The question is, does this have any implication in cancer? Absolutely! The specific significance is between the interaction of LPS and toll-like 4 receptors (TLR4) in the growth, immune evasion, and cancer metastasis [26] [27]. It is important to note, maximum to tolerated toxicity chemotherapy causes metastasis through the increase and stimulation of the same TLR4 [28] [29] [30] [31]. Insulin resistance drives an increase in insulin levels, called hyperinsulinemia, which increases insulin receptor production. In conclusion, inflammation—>insulin resistance—>increase in insulin and insulin receptors—>cancer growth. Via an increase in TLR4 expression, maximum to tolerated toxicity chemotherapy only accelerates this process.

  • Wnt

The Wnt pathway plays an important role in carcinogenesis, growth, metastasis, and cancer stem cell activity in a wide variety of cancer types [32]. Insulin stimulates Wnt signaling.

  • Endothelial nitric oxide synthase (eNOS)
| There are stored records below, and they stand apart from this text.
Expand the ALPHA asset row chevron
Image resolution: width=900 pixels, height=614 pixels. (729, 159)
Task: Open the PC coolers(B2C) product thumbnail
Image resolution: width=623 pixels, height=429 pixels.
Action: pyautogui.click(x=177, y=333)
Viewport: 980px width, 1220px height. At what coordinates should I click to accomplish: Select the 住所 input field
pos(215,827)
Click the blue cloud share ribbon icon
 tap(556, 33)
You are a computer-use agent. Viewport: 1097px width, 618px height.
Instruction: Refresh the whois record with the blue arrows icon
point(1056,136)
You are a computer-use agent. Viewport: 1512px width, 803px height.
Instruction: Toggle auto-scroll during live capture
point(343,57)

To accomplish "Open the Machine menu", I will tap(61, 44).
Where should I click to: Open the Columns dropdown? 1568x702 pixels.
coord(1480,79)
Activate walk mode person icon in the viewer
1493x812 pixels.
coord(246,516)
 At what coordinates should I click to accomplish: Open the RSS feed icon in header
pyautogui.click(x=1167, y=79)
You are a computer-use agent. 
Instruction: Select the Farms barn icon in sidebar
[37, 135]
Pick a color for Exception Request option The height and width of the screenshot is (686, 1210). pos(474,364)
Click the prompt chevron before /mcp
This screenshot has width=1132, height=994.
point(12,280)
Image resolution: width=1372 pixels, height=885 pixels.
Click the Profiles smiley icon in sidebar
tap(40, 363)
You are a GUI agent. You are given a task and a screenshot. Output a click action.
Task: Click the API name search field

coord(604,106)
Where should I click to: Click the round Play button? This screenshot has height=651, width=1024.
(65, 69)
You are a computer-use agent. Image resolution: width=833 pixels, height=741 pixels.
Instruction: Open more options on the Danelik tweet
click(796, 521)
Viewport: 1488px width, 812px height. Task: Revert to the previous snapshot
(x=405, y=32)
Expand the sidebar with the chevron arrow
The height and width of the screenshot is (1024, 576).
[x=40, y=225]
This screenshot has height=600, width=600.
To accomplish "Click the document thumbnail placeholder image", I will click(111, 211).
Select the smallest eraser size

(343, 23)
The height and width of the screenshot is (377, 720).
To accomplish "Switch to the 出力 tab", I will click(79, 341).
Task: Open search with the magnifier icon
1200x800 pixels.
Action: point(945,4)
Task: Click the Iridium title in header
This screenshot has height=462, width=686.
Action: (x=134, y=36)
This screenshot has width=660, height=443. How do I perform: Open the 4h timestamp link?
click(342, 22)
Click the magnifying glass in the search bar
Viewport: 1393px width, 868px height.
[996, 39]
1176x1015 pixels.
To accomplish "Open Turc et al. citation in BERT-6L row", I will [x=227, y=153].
Endothelial nitric oxide synthase is an enzyme that makes nitric oxide out of oxygen and the amino acid, arginine. In addition to eNOS, neuronal NOS, inducible NOS, and mitochondrial NOS have been identified. Insulin activates eNOS nitric oxide production, which inhibits apoptosis, promotes angiogenesis, growth, invasion, and metastasis [33]. The majority of research points to a pro-cancer effect by eNOS activation. It is the tumor environment of cancer that effects the pro-cancer versus anti-cancer affects of eNOS by insulin.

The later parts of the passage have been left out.